Das Jugendamt des Landkreises Germersheim steht vor einer neuen und schwierigen Aufgabe: Die Betreuung von jungen Migranten / Flüchtlingen, die ohne ihre Eltern oder Erziehungsberechtigten nach Deutschland kommen.
Diese Aufgabe wurde bisher von einem spezialisierten Jugendamt in Trier zentral übernommen, das aber seine Zusammenarbeit mit sofortiger Wirkung aufgekündigt hat.
Das hat zur Folge, dass der Landkreis Germersheim nun alle Aspekte des sogenannten Clearingverfahrens für unbegleitete minderjährige Ausländer (umA) selbst erledigen muss, von der Altersfeststellung und Unterbringung bis zur Gesundheitsversorgung und Vormundschaft.
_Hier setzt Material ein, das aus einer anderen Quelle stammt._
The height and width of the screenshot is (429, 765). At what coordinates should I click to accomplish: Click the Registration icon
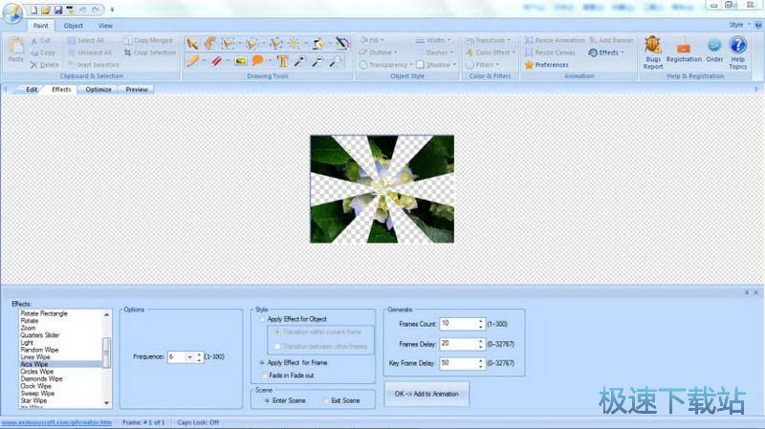click(684, 52)
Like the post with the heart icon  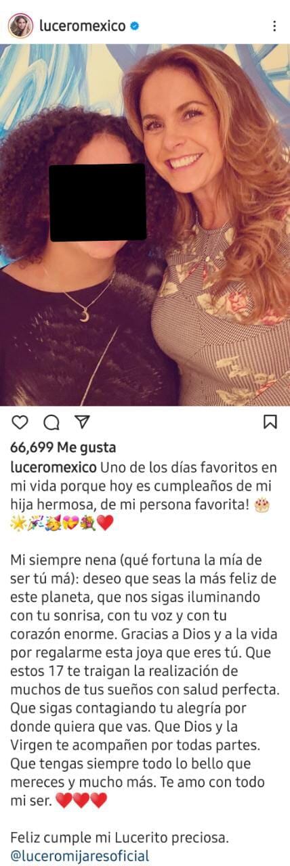click(20, 422)
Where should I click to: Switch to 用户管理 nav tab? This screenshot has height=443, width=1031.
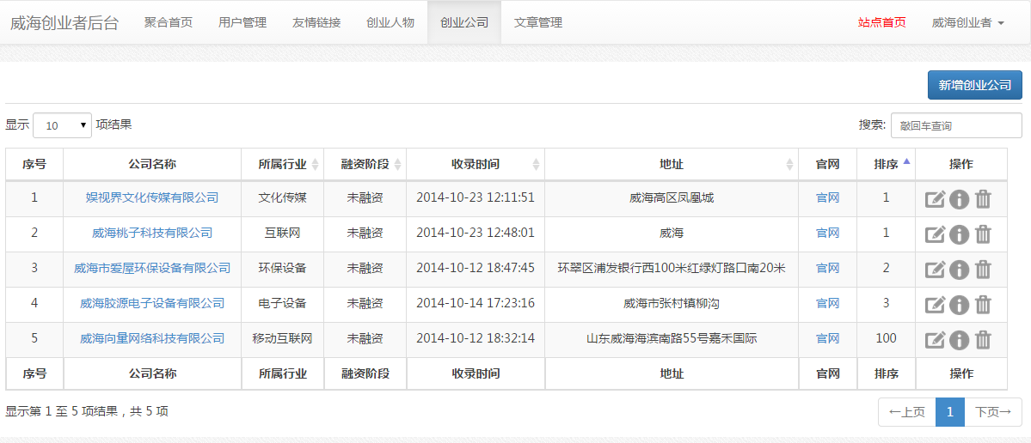coord(242,22)
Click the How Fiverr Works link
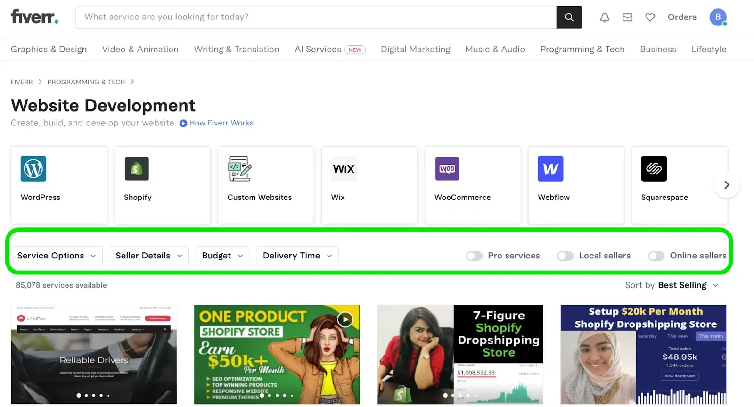The width and height of the screenshot is (754, 407). pyautogui.click(x=221, y=123)
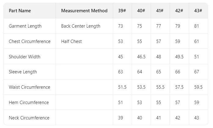Select the 41# size column header

point(160,11)
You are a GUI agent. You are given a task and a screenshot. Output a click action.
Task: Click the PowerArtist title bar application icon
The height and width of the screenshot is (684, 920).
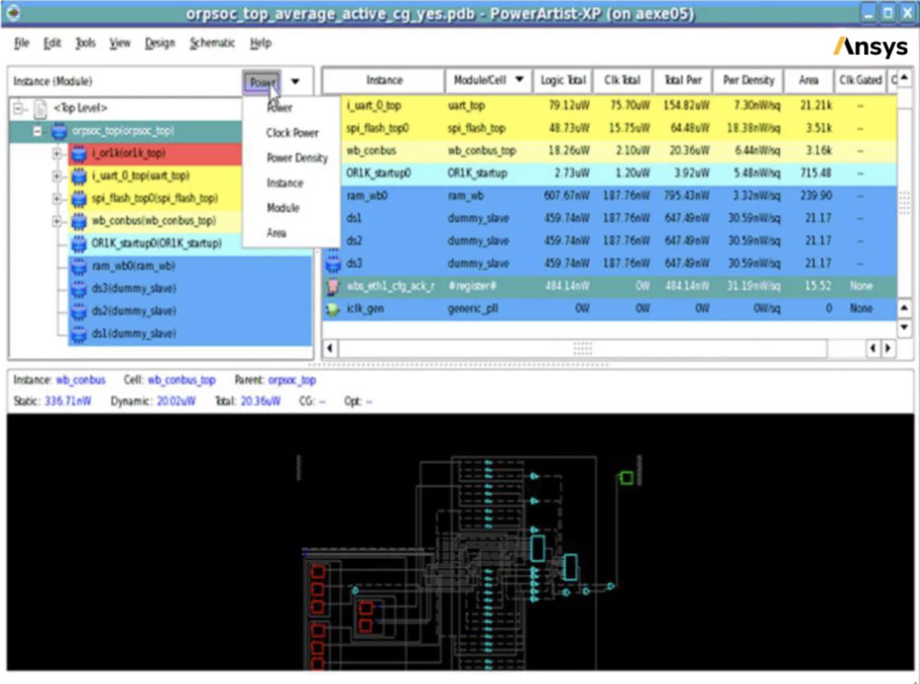[x=13, y=12]
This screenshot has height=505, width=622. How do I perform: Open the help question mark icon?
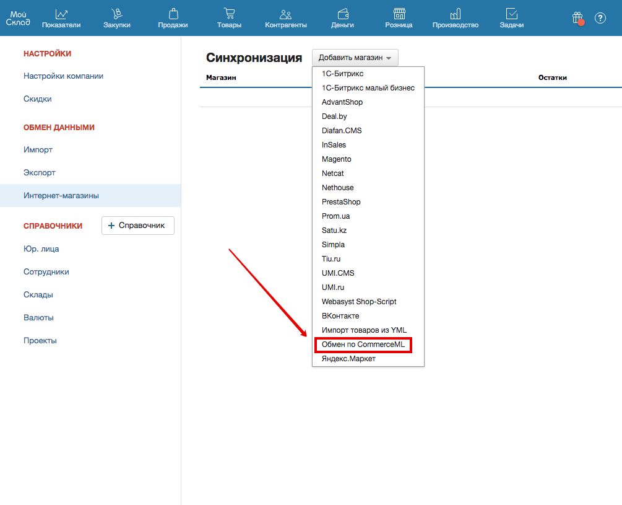600,18
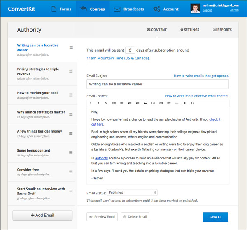The image size is (247, 230).
Task: Open 'How to write emails that get opened' link
Action: tap(201, 76)

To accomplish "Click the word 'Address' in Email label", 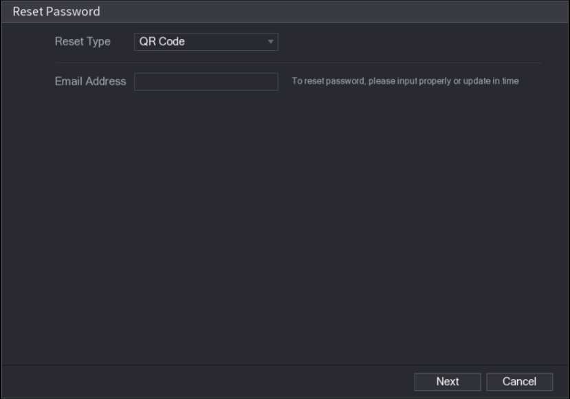I will coord(106,81).

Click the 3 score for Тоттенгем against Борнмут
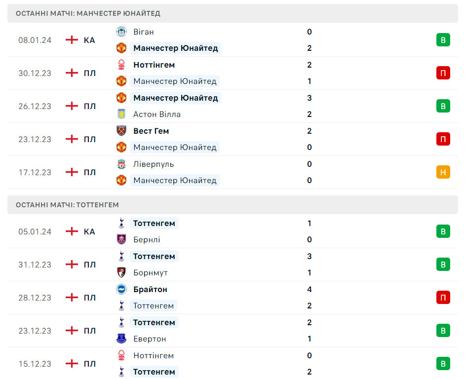click(310, 256)
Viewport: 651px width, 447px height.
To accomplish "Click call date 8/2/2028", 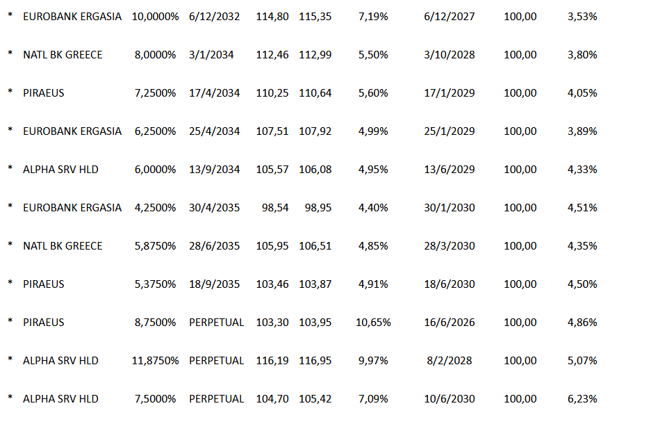I will coord(449,361).
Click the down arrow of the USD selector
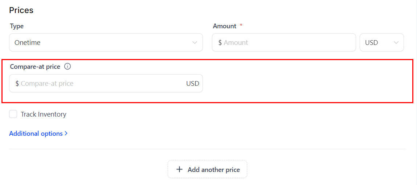Viewport: 417px width, 185px height. (396, 43)
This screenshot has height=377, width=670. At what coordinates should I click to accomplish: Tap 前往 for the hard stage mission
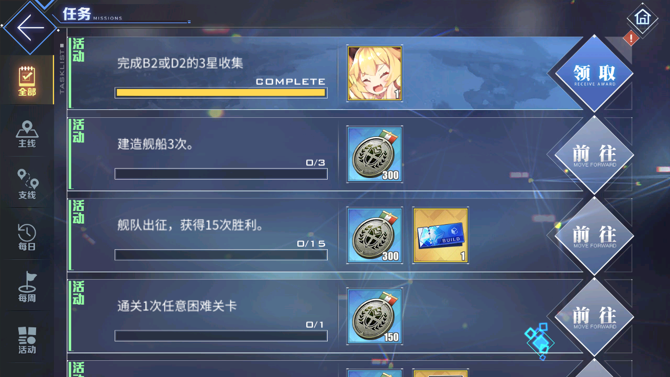click(594, 317)

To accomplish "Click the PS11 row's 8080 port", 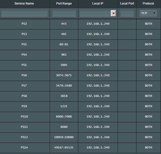I will [64, 127].
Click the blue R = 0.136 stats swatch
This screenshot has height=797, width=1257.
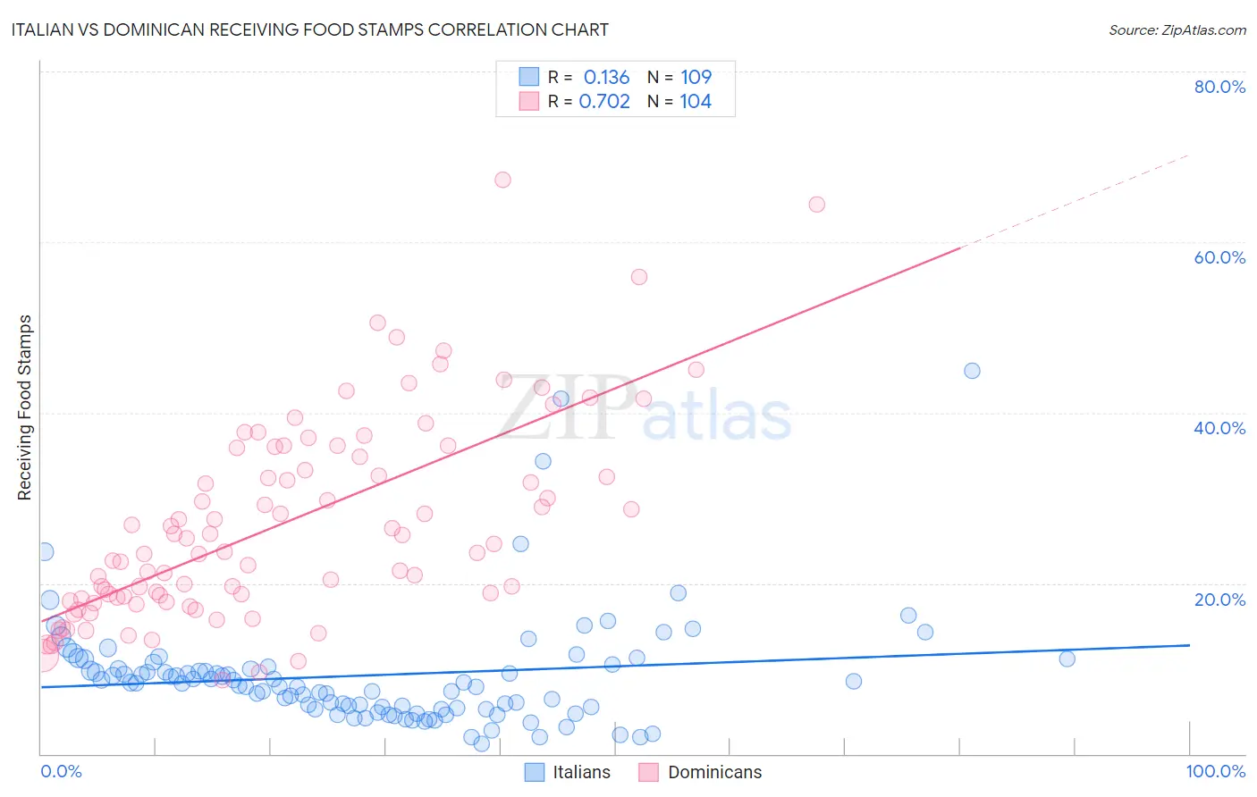coord(529,77)
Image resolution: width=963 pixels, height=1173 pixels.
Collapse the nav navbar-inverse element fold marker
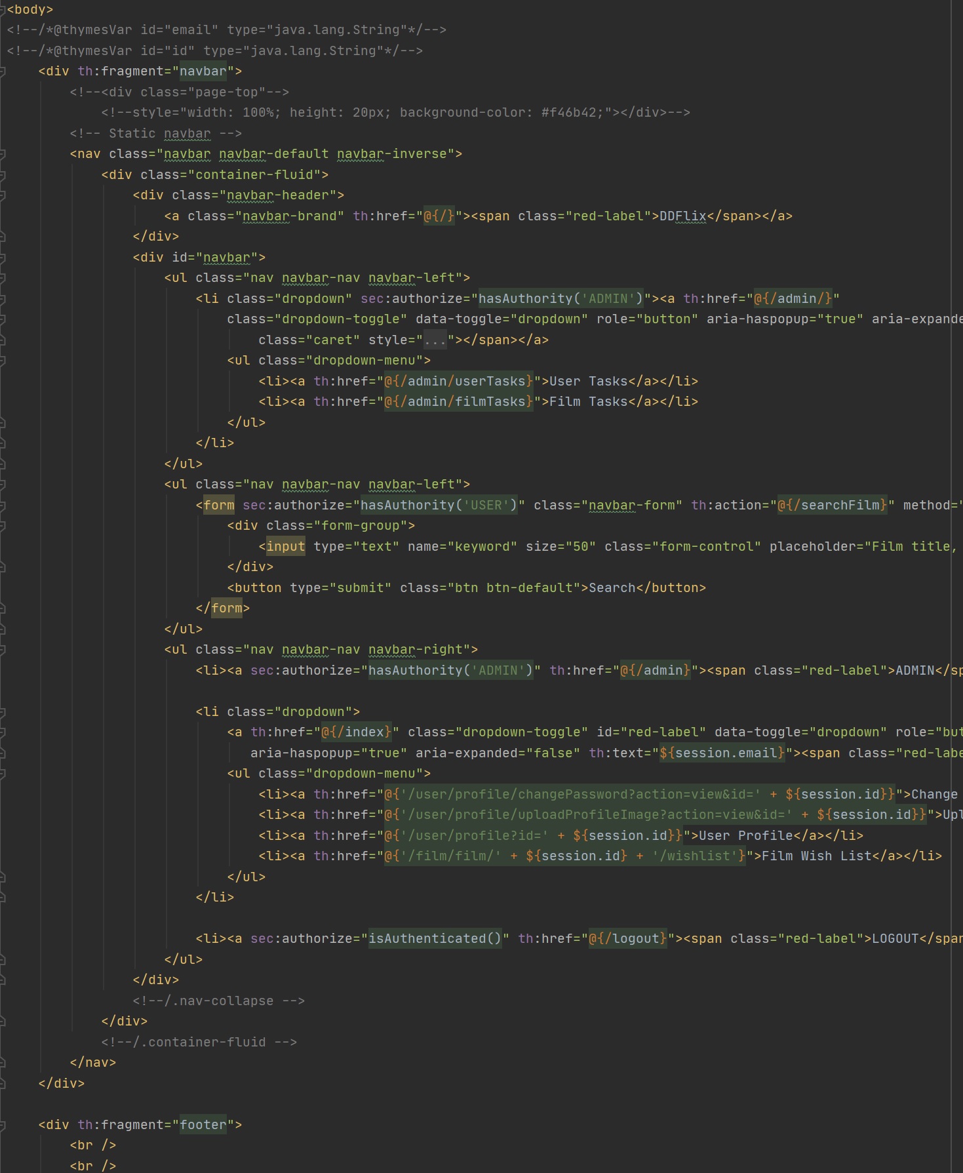[3, 154]
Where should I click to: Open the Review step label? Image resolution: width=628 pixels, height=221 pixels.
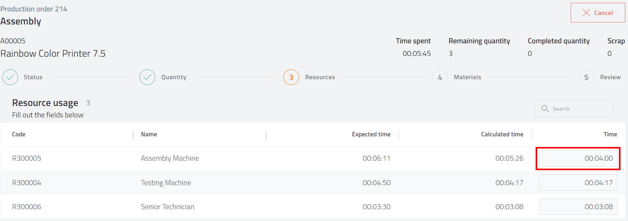(x=610, y=77)
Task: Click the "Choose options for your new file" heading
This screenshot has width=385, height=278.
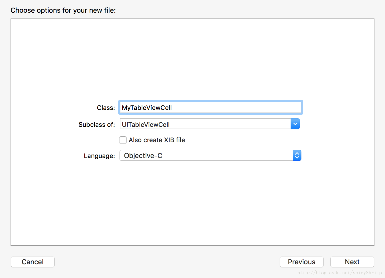Action: coord(63,10)
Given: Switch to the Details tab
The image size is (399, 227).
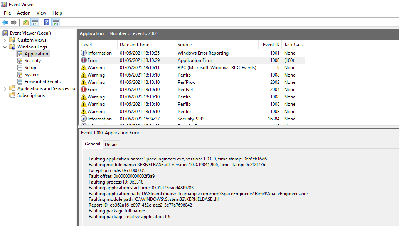Looking at the screenshot, I should 111,144.
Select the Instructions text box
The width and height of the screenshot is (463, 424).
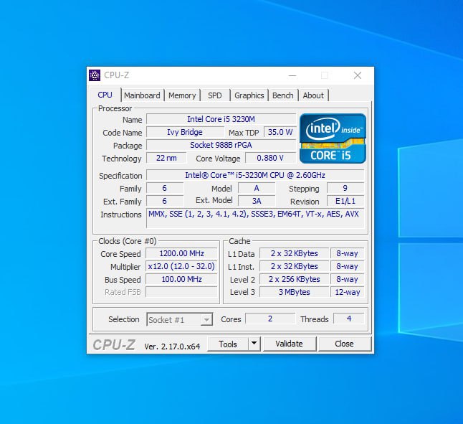tap(254, 217)
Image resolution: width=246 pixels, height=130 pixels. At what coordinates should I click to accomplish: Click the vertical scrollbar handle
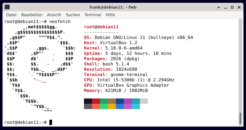pos(240,119)
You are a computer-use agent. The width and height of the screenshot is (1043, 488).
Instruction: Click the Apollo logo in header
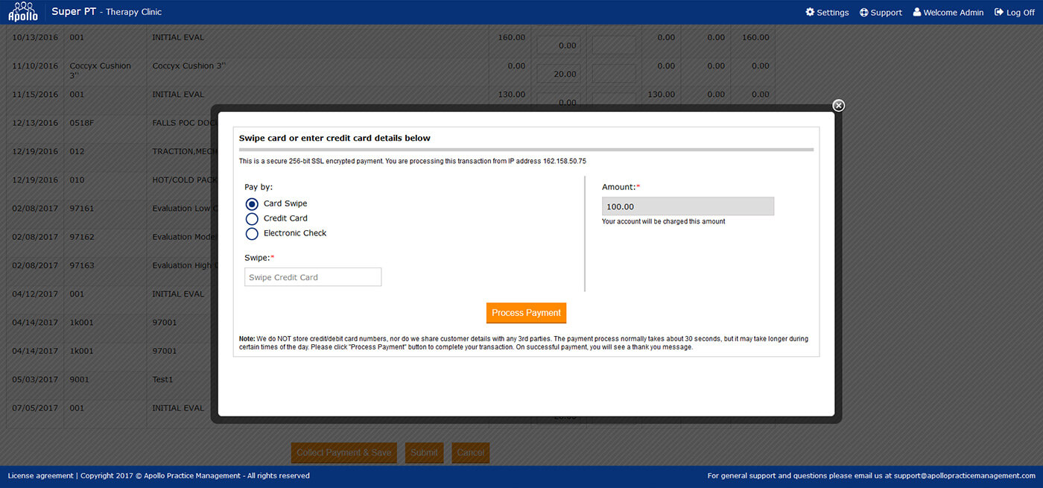click(22, 12)
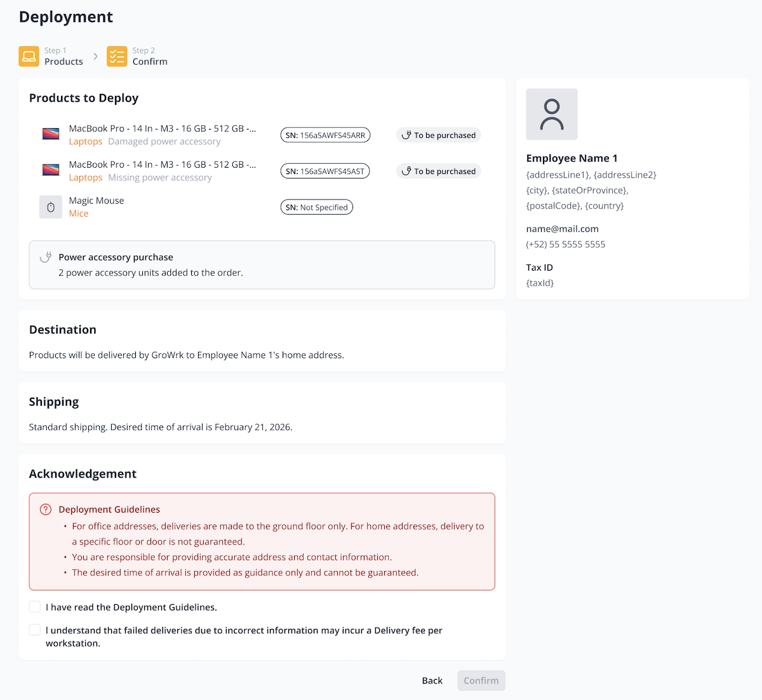The height and width of the screenshot is (700, 762).
Task: Select the Confirm step tab
Action: [x=138, y=57]
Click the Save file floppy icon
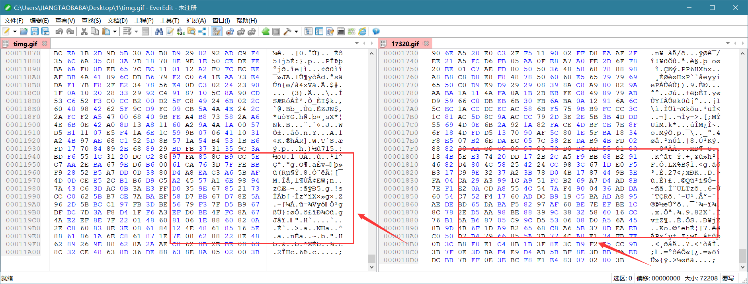 [x=35, y=31]
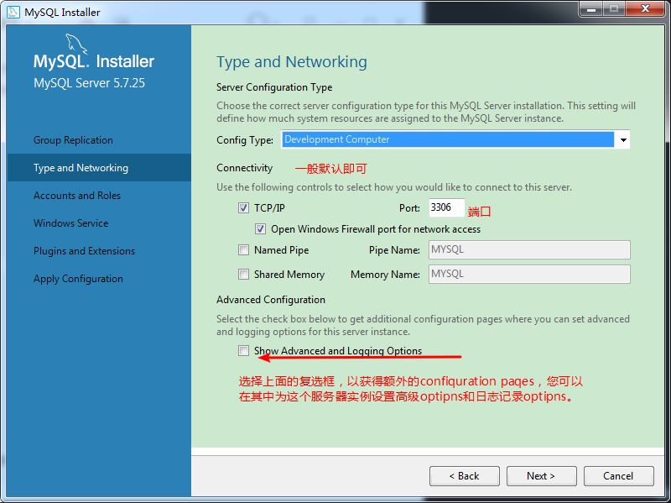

“Von heute auf morgen hat unser Jugendamt alle Aufgaben, die mit der Inobhutnahme oder vorläufigen Inobhutnahme von unbegleiteten minderjährigen Ausländern zusammenhängen, aufgebürdet bekommen. Damit hat keiner gerechnet und wir müssen nun klären, wie wir diese herausfordernde Aufgabe personell und auch fachlich meistern”, sagte der erste Kreisbeigeordnete Christoph Buttweiler im Jugendhilfeausschuss.
Clearingverfahren soll offene Fragen klären
Das Clearingverfahren ist ein wichtiger Schritt, um die Bedürfnisse und die Situation der jungen Migranten zu klären und ihnen die notwendigen Hilfen zukommen zu lassen. Dazu gehören unter anderem die Inaugenscheinnahme zur Altersfeststellung und die Festsetzung des Alters, die geeignete Unterbringung, der Gesundheitscheck und die Sicherstellung der medizinischen Versorgung, die Prüfung ehrenamtlicher Vormundschaft unter anderem von Verwandten und die Durchführung erkennungsdienstlicher Maßnahmen in Kooperation mit der Ausländerbehörde.
“Wir sind für die pädagogischen Maßnahmen sowie beispielsweise ausländerrechtliche, sorgerechtliche und organisatorische Abläufe zuständig, die zwischen der Entscheidung über die vorläufige Inobhutnahme und der Entscheidung über die Gewährung von notwendigen Hilfen umgesetzt werden”, erläuterte die Jugendamtsleiterin Denise Hartmann-Mohr.
Schwerpunktjugendämter überlastet
Das Jugendamt Trier hatte diese Aufgabe seit 2017 für den Landkreis Germersheim und andere Landkreise übernommen, als landesweit sogenannte Schwerpunktjugendämter festgelegt wurden, die das Ankommens-Prozedere für junge unbegleitete Flüchtlinge gleich nach ihrer Einreise zentral übernehmen sollten.
Fünf Schwerpunktjugendämter gab es in Rheinland-Pfalz, doch nun steht Trier nicht mehr zur Verfügung. Der Grund dafür seien die hohen Zugangszahlen in Verbindung mit knapper werdenden Ressourcen in der Jugendhilfe, teilte das Jugendamt Trier mit.
„Personal reicht nicht“
Seit Anfang September hat das Land dem Landkreis Germersheim 25 neu eingereiste umA zugewiesen, von denen „aktuell neun noch in der Zuweisung“ seien, so die Kreisverwaltung.
Insgesamt sind dem Landkreis derzeit 60 umA zugewiesen, von denen etwa die Hälfte direkt im Landkreis bei geeigneten Personen, in einer geeigneten Einrichtung oder sonstigen Wohnformen untergebracht ist, die andere Hälfte ebenso außerhalb des Landkreises.
“Wir stehen vor einer Mammutaufgabe, die mit dem vorhandenen Personal alleine nicht zu stemmen ist. Wir brauchen daher mindestens zwei zusätzliche Stellen im Allgemeinen Sozialen Dienst und mindestens eine im Bereich der Vormundschaften”, sagte Buttweiler.